We live in a world that is changing fast. People have always talked about generation gaps. But it seems that nowadays the gaps are getting larger, with each generation having its own distinctive outlook on life. And so it has become fashionable to refer to the generations by different names. If you are aged between about 20 and 40 you belong to what is known as Generation X. And I’ve just read a fascinating survey published last year on Generation X. The object of the survey was to see if there were any differences in outlook and lifestyle between Christian and non-Christian Generation Xers. These were some of the results:

 

Non Christian

Generation X

Christian

£14 per month

Give to charity on average

£51 per month

17%

Involved in community service

46%

44%

Believe rich countries should help poor ones

66%

25%

Believe it wrong to tell lies

51%

84%

Believe marriage is for life

97%

 

 

 

68%

Think what you believe affects how you behave

90%

163 days a year

Read a newspaper on average

134 days a year

0%

Read the Bible daily or weekly

66%

 

 

It is immediately obvious that there are big differences. Christian and non-Christian Generation Xers have a different outlook and lifestyle.
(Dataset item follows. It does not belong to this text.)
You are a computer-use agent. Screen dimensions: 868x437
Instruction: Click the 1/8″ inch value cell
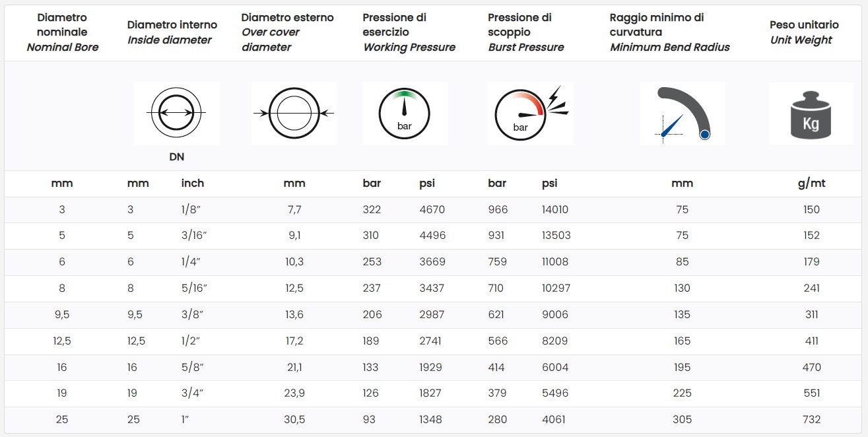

To sum it up, Christians are more altruistic than non-Christians. If you look at the top half of the table you see that Christians give more to charity, are more likely to be involved in community service, and place a higher priority on dealing with international poverty. They are less likely to tell lies and more likely to stay married. What explains the difference? Well, the bottom half of the table gives the answer. 90% of Christians say their behaviour is determined or influenced by what they think and believe, by what is in their mind. And what is in their mind is less likely to come from the world and more likely to come from the Bible. The reason for the difference is in Romans 12.2 – a Christian is someone who is being transformed by the renewal of their mind.

 

The renewal of the mind: verse 1-2

 

We’ve been reading Romans together for 11 weeks now. So far it’s all been rather abstract. Paul has explained the predicament we all share as human beings.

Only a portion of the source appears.